> **BRIEF**: Skip every picture, and output exactly the lines starting at the one with "1516x784 pixels." and running through the last line of the material below.

· · · ·

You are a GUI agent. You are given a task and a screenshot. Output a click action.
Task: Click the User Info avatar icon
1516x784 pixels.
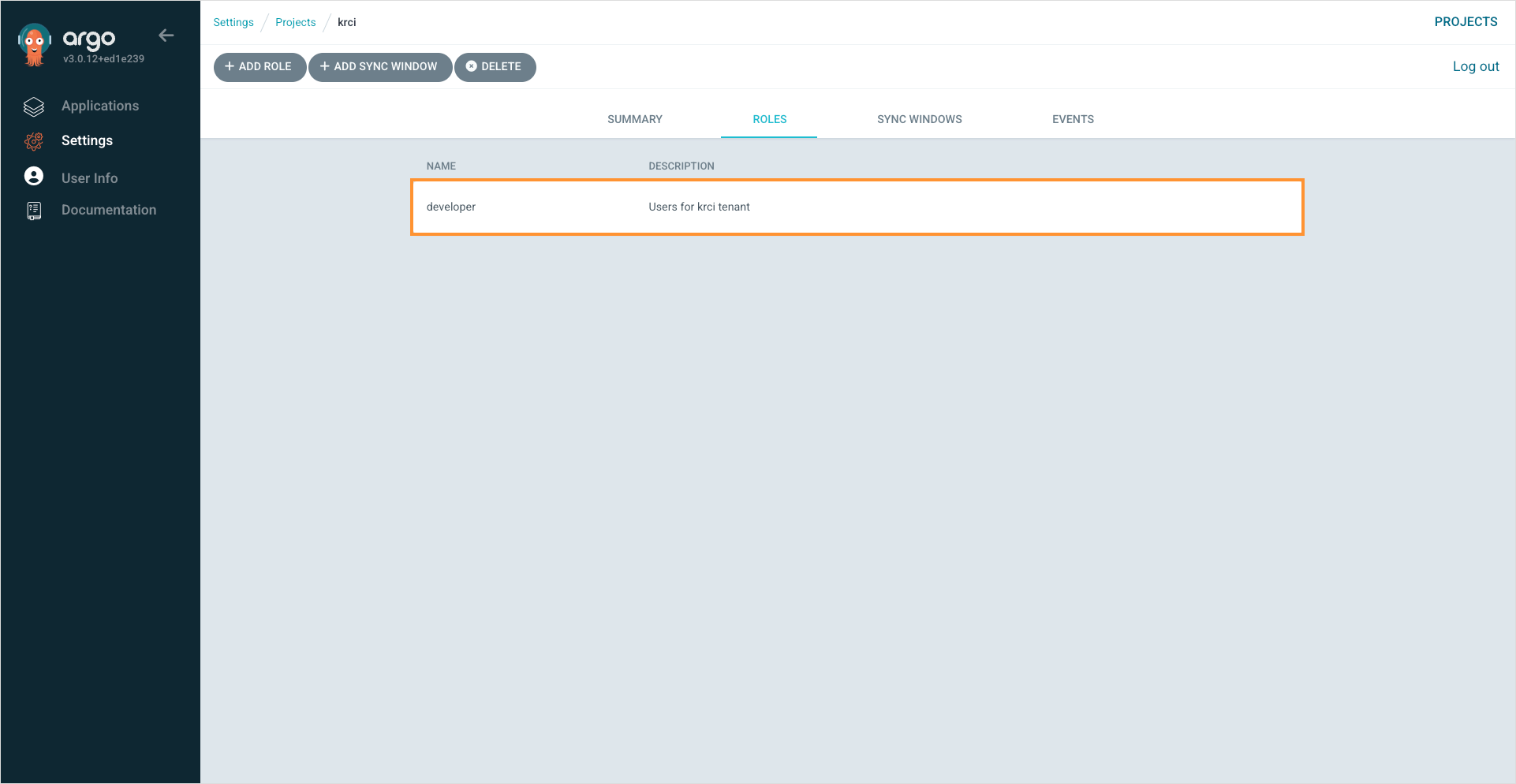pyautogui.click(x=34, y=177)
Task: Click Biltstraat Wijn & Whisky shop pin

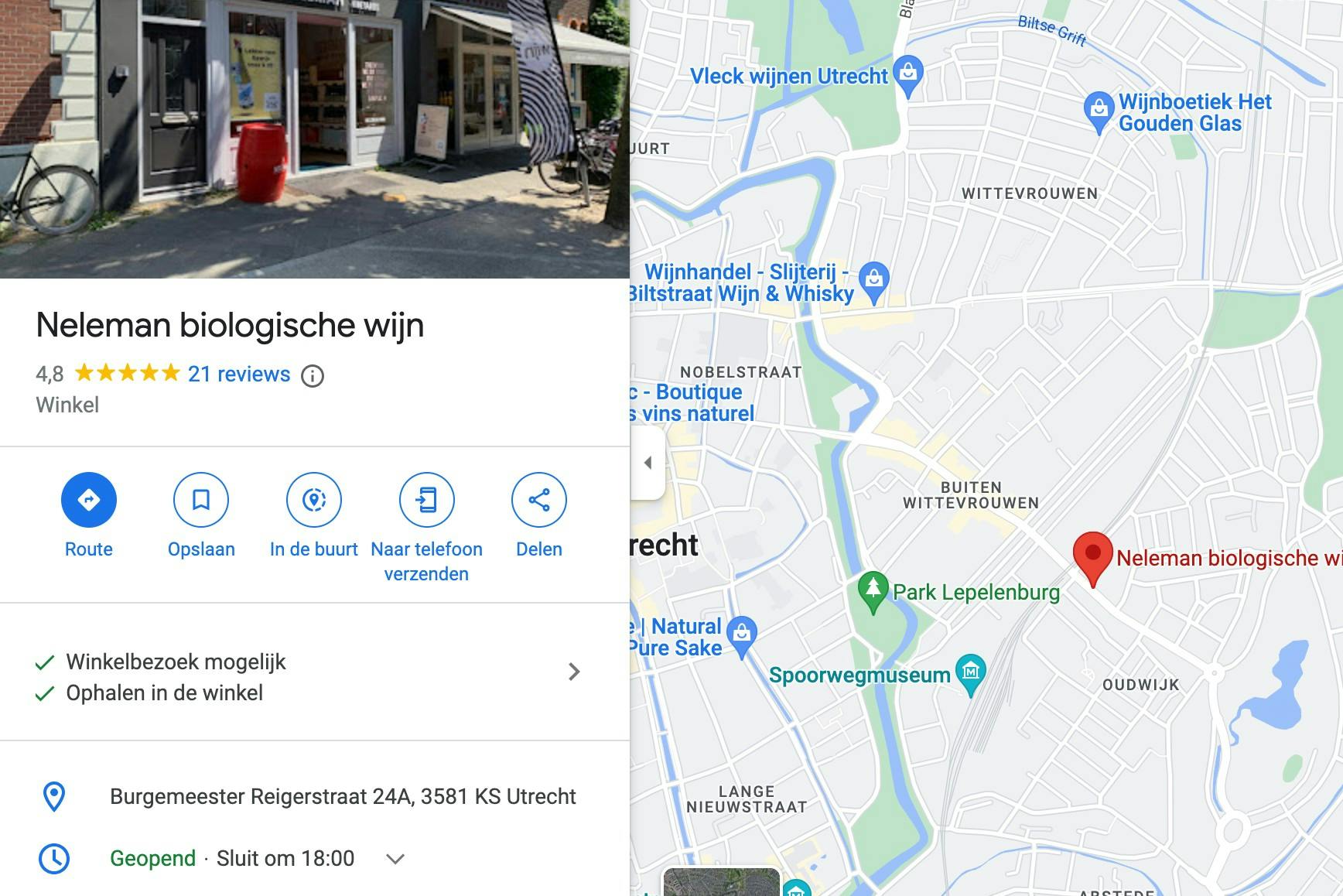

· · · ·

> **SOLUTION FOR THIS EXERCISE**:
1516x784 pixels.
pyautogui.click(x=34, y=177)
Task: Click Biltstraat Wijn & Whisky shop pin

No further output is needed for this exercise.